This is a description of how one person enabled content filtering on his home network. The aim is first to protect his growing family from the worst excesses of the internet. The second is to protect himself from teenage visitors who might want illegally to download music and/or other copyright protected materials.
I realise that some people think content filtering is evil. I know other people download music and games without paying for them as a point of principle, in the belief that the publishers of games and music are profiteering.
I have some sympathy for these ideas. Nevertheless, I have implemented content filtering on my network.
Why content filtering?
There are some pretty nasty sights on that thar intarweb. And I'm not just talking about Rick Astley and Goatse. Pedophile grooming and child pornography are the headline dangers, though in all honesty, I think they might be a bit over-hyped. Lesser dangers - yet greater threats - include Phishing sites, malware and other scams. Nevertheless, I'd prefer that no-one on my network downloads child porn, thank you very much.
The first thing to say is that education and open, honest discussion about these dangers are far more important than rigid, knee-jerk filtering. At all times I have discussed the filtering options with my growing kids; shown them what restrictions I am placing on them and why. We have discussed viruses, malware, chatroom dangers, personal privacy and copyright issues. As they have grown, we have discussed what filters can be lifted and how they can protect themselves against the bad stuff out there.
Second, I make my living from writing. Copyright law works in my favour. If everyone ignored copyright law, then I'd have a problem making any money.

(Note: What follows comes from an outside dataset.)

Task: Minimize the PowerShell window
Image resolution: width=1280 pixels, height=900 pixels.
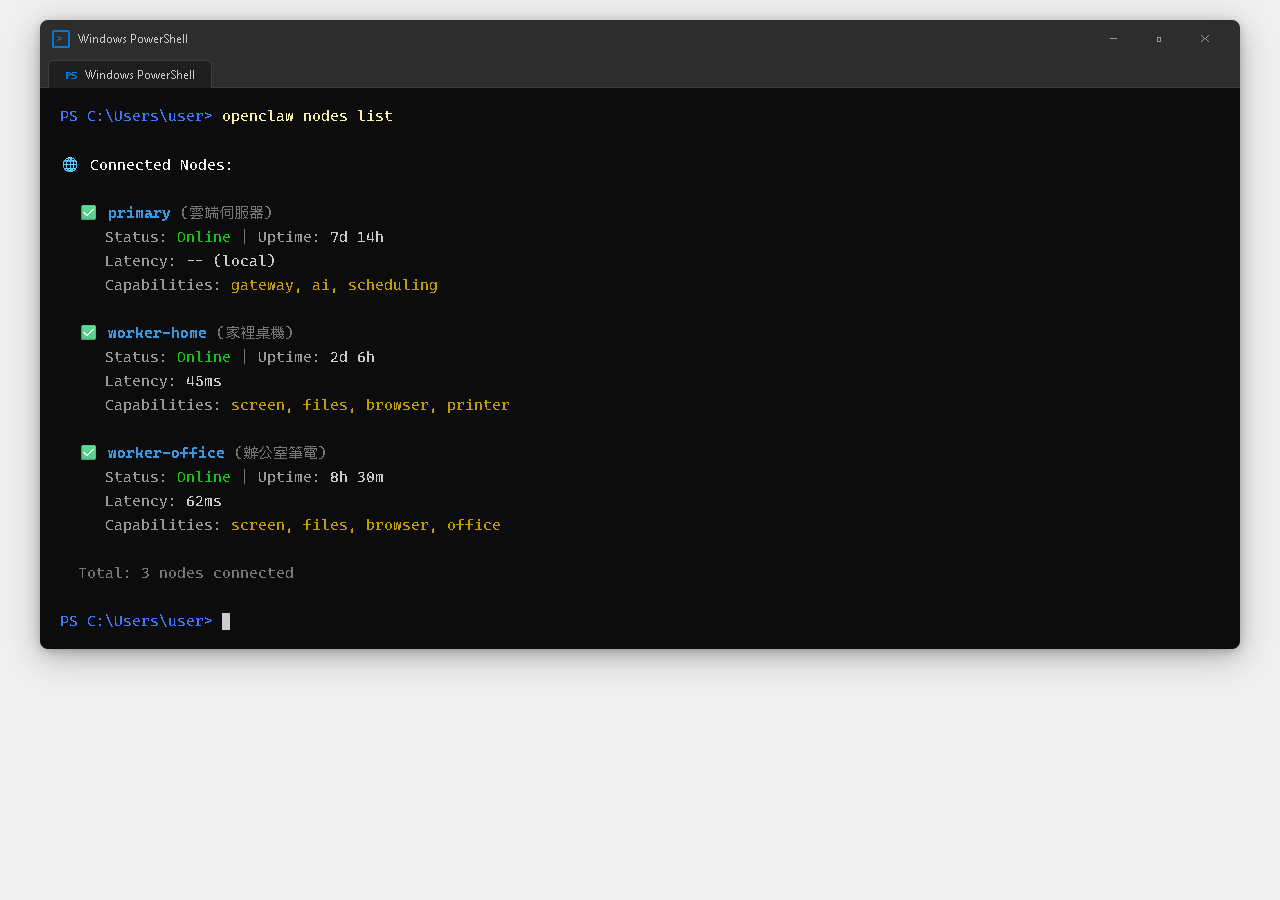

So whatever I might think of the business model of the gaming companies and the music publishers, I'm not going to allow people on my network to download copyright-protected files.
Third, AspieBoy is just 12 years old. For the time being he mostly plays Runescape and watches Top Gear and suchlike online. More recently there have been some soft porn sites on his list and he's started looking for some uhm, "interesting" videos on YouTube recently.

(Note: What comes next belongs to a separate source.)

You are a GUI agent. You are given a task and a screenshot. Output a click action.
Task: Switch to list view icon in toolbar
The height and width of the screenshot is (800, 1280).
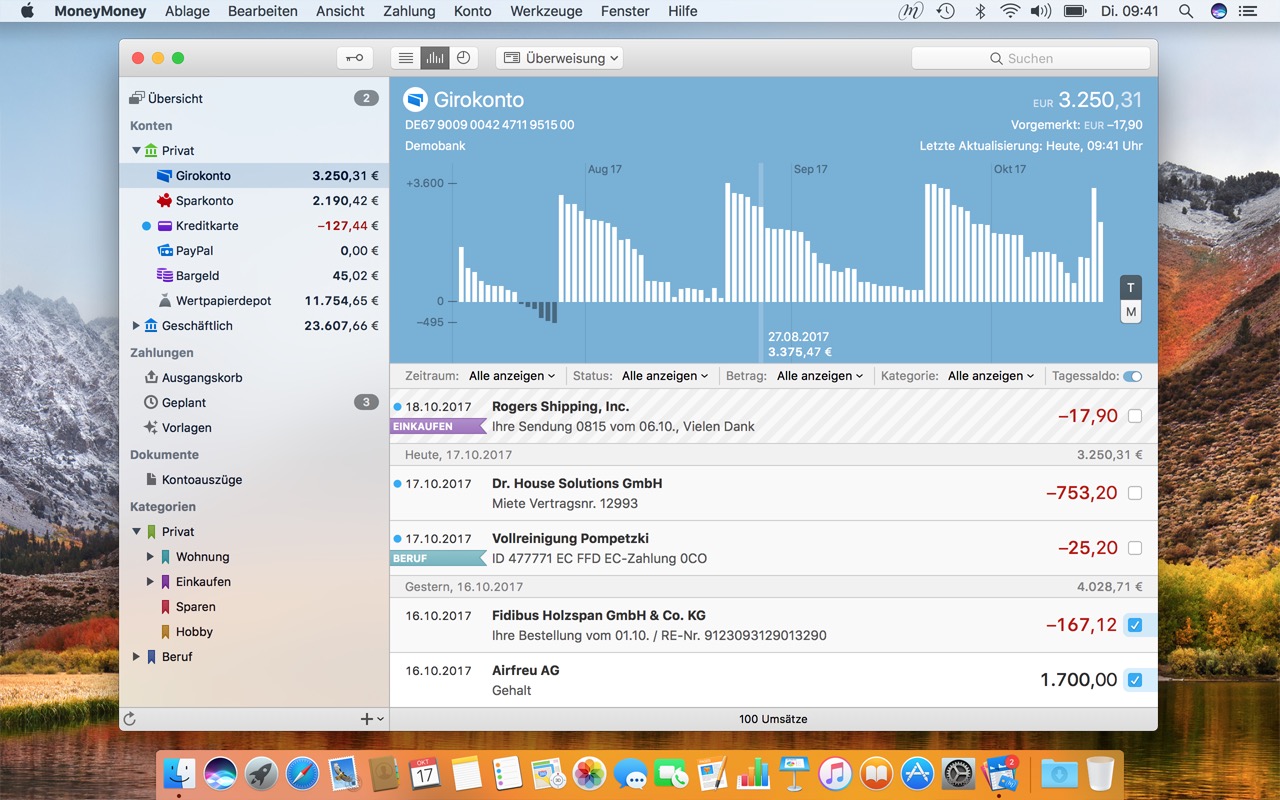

AspieGirl is nearly 16. Although there's not much that would faze her nowadays, there are still some limits to what she ought to be looking at, even in the privacy of her own room.
Finally, when they do their homework, the interweb is a great opportunity for distraction and procrastination, so we have a spare machine which is used for homework, and I want to prevent them going on their favourite time-wasting sites when they are supposed to be doing homework.
The bottom line is that I want to be able to prevent anyone -- visitors or kids -- from doing illegal stuff on my network, and I want to be able to prevent the kids from doing silly, dangerous stuff on the web.
But I repeat, it's far more important to teach them about internet safety than it is to implement draconian filters. One day they will be out on their own. I won't be able to filter everything then, so education and open discussion are far more important than technological solutions.
Types of content filtering.
At the most basic, there's free filtering and expensive filtering. You can buy commercial products which do these things. If you have the money, then good luck to you. I've never used Netnanny or other commercial products, so I have no idea how good they are. My impression is that they are less configurable than the free products, and more subject to political influences but I might well be wrong. This piece focusses on free solutions.
I think there are three approaches to filtering, but I'm willing to be corrected.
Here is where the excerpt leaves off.